Sous la responsabilité de JL, RTL bénéficia également d’un traitement de faveur au niveau national, sous la forme d’un statut spécial, semi-étatique. Ce statut devait permettre à l’entreprise d’être financée par l’État à l’avenir. RTL remplit une „mission de service public“ comparable à celle des autres médias de „droit public“, a-t-on dit un jour. Sur la base de cette idée, l’entreprise privée luxembourgeoise a été mise en position d’empêcher l’émergence d’une véritable télévision de droit public à l’avenir. Le jour de la Saint-Valentin 2007, Jean-Louis Schiltz a signé un nouveau contrat de service public pour l’État avec la CLT-UFA, -coïncidence?- trois jours seulement après que le Luxembourg ait enfin célébré sa victoire au niveau européen. Thomas Rabe, alors directeur financier de Bertelsmann, est venu spécialement au Luxembourg à cette fin et, avec Jacques Santer, alors président du conseil d’administration de la CLT-UFA, a mis son corps sur papier a pris le parti de l’entreprise.

Quand la politique devient trop ennuyeuse

En 2009, Jean-Louis Schiltz s’est présenté pour la deuxième fois. Troisième candidat sur la liste CSV au centre, cela ne lui a curieusement pas suffi pour conserver un autre poste ministériel. Jean-Louis Schiltz est alors devenu porte-parole du groupe CSV à la Chambre, un poste qu’il trouvait manifestement extrêmement ennuyeux, si bien qu’il a finalement jeté les rênes de la politique deux ans plus tard et est retourné à son secteur privé bien-aimé. „Je retourne d’où je viens […] Je savais que je me retirerais de la politique“, avait déclaré Jean-Louis Schiltz à l’époque sur RTL-Mikro. La politique est sous le choc, elle n’était pas prévue. Qu’est-ce qui motive Jean-Louis Schiltz à franchir ce pas ? S’agit-il d’une affaire de l’époque où il était ministre des Armées, qui a eu des répercussions juridiques ? On ne peut que spéculer.

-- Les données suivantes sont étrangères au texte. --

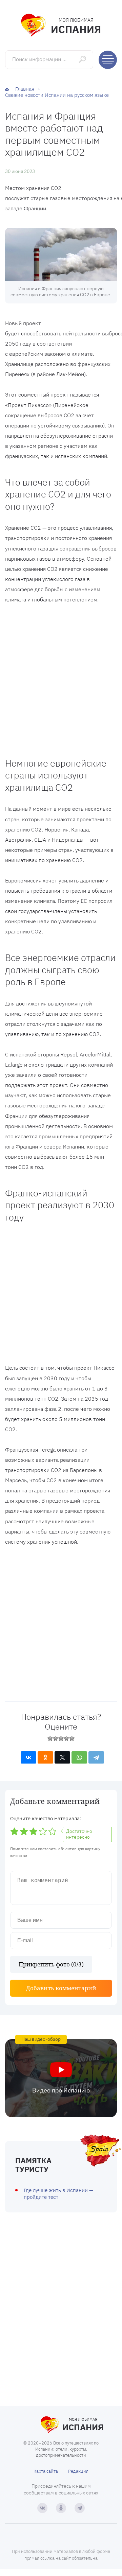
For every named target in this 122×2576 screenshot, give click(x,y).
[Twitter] (62, 1757)
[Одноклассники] (45, 1757)
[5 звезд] (72, 1738)
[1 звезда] (50, 1738)
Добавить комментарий (61, 1988)
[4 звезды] (66, 1738)
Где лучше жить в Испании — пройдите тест (58, 2193)
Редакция (78, 2471)
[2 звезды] (55, 1738)
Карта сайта (46, 2471)
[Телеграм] (80, 2508)
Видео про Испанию (61, 2090)
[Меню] (108, 60)
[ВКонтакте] (28, 1757)
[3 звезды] (61, 1738)
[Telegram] (96, 1757)
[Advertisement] (61, 678)
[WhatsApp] (79, 1757)
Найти (83, 59)
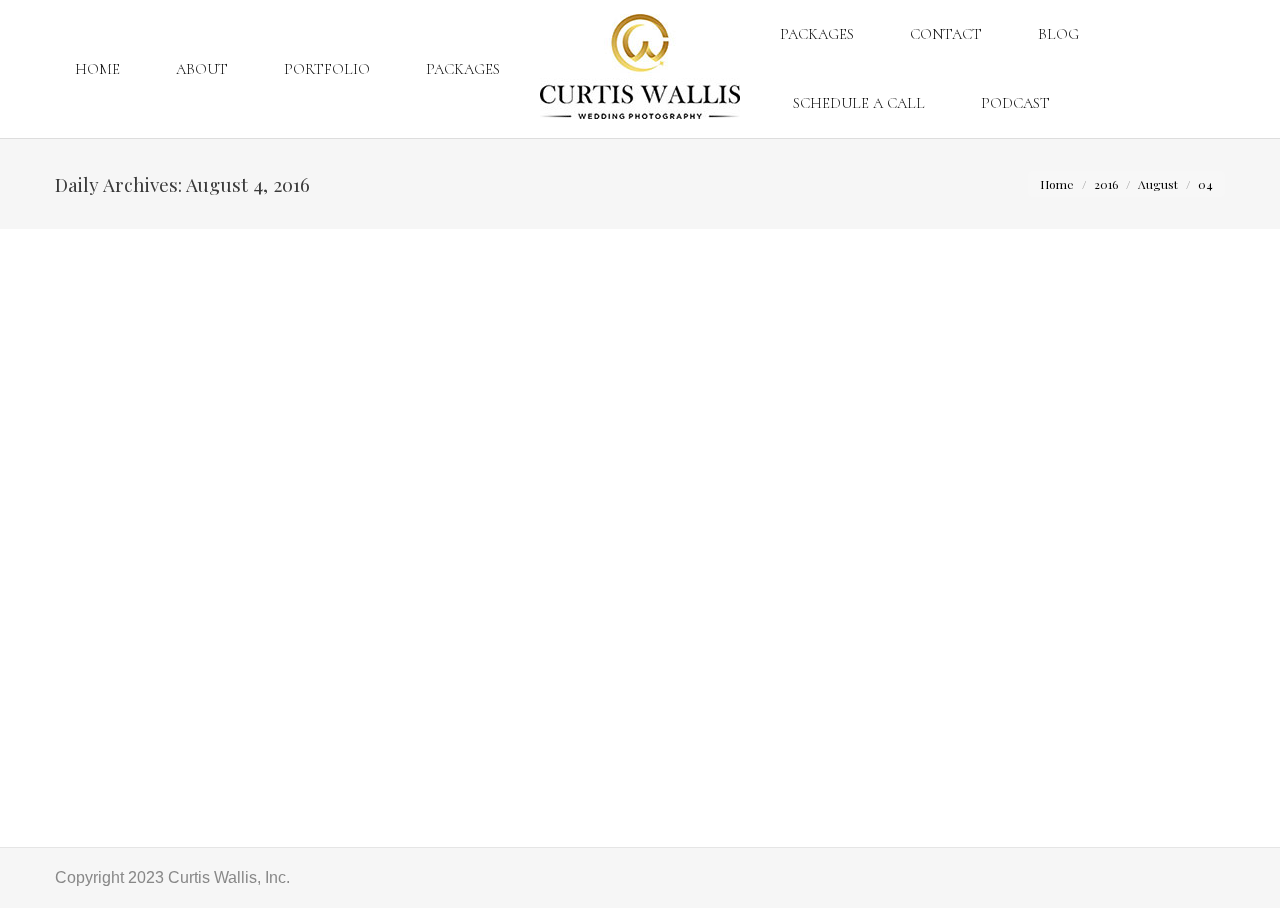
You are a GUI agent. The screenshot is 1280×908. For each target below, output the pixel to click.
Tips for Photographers (160, 766)
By (537, 766)
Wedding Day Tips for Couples (357, 766)
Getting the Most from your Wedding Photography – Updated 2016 (299, 730)
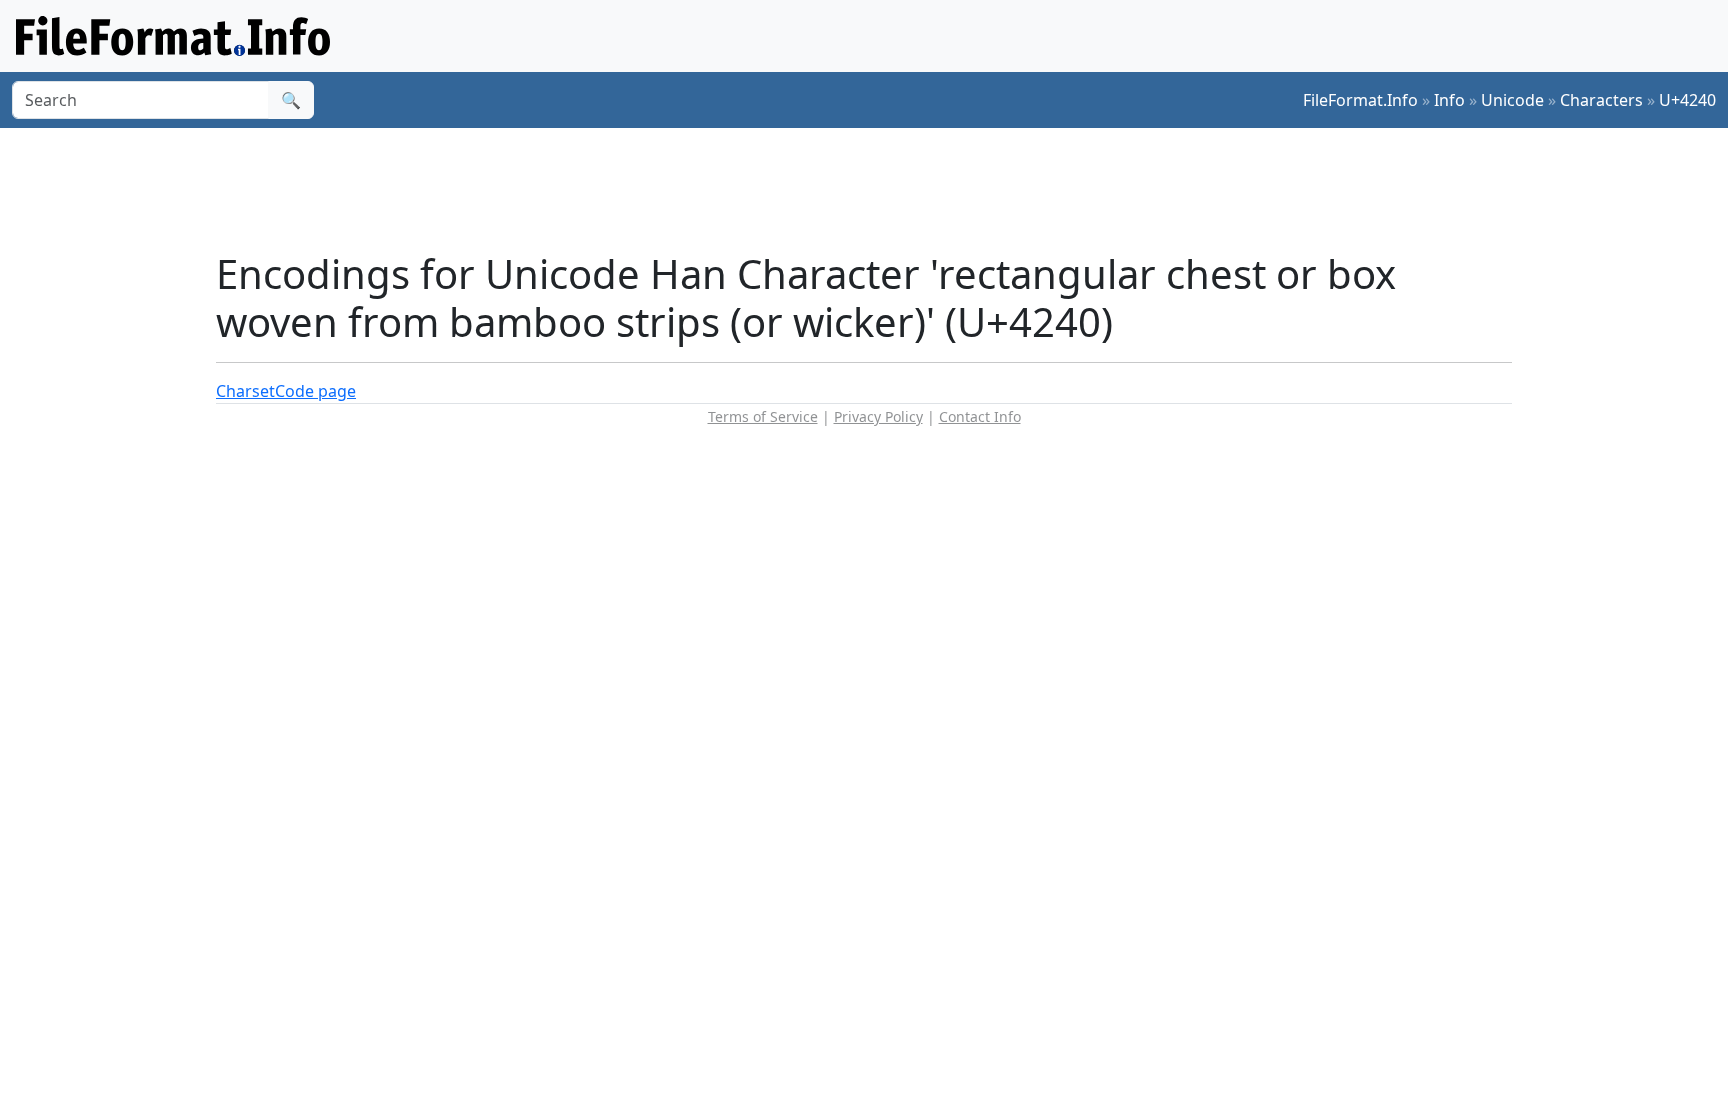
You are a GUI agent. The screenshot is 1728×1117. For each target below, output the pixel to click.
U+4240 (1687, 100)
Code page (315, 391)
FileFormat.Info (1360, 100)
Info (1449, 100)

Il semble toutefois évident que Jean-Louis Schiltz a vécu une expérience enrichissante en tant que chef de groupe parlementaire – probablement son premier siège au sein d’un conseil d’administration prestigieux. En effet, depuis le début de la nouvelle législature, une nouvelle tradition s’est imposée à la Chambre. Ce sont désormais les chefs de groupe parlementaire des trois plus grands partis qui siègent également au conseil d’administration de la CLT-UFA – en tant que représentant de la société luxembourgeoise. En 2011, Jean-Louis Schiltz a cédé son siège au conseil d’administration à son successeur à la tête du groupe parlementaire CSV, Lucien Thiel, mais il est resté membre du conseil en son nom propre. Il s’agissait probablement du changement le plus radical jamais observé, passant d’un représentant du peuple à un représentant de son propre portefeuille. Et pour Jean-Louis Schiltz, ce n’est que le début de sa nouvelle carrière.

Un Mortel retournement de situation, comme vous ne l’avez jamais vu auparavant

De retour dans le secteur privé, l’avocat Jean-Louis Schiltz commence à accumuler les sièges au conseil d’administration et se lance dans une carrière d’avocat spécialisé dans les FinTech et de professeur à la Fedil. Parallèlement, l’ancien ministre des Communications gravit les échelons au sein de RTL Group. En 2017, une nouvelle étape importante se présente : Jean-Louis Schiltz remplace Jacques Santer à la tête du conseil d’administration de la CLT-UFA. Et à ce titre, il peut même signer le renouvellement du contrat d’État avec RTL ! C’est-à-dire le même contrat qu’il a déjà rédigé une fois de l’autre côté. Mais cette fois du côté du groupe de médias. Bravo pour ce retournement de situation !

Jean-Louis Schiltz a-t-il mis au service du secteur privé toutes ses connaissances d’initié dès son départ du gouvernement ? Non, déjà avant. A-t-il pu créer des avantages pour l’entreprise grâce à ses contacts, à la manière de Gaston Thorn ? Possible, mais pour une personne aussi honnête, pour qui l’intérêt public est si important, c’est plutôt improbable, n’est-ce pas ? En 2022, l’initié de la politique luxembourgeoise sera couronné au sein du groupe Bertelsmann : Jean-Louis Schiltz deviendra l’une des personnalités les plus importantes du groupe RTL, à savoir vice-président du conseil d’administration. Félicitations, cher avocat spécialisé en médias, en gestion d’actifs, en FinTech, en espace, en hôpital, professeur invité et à la Fedil.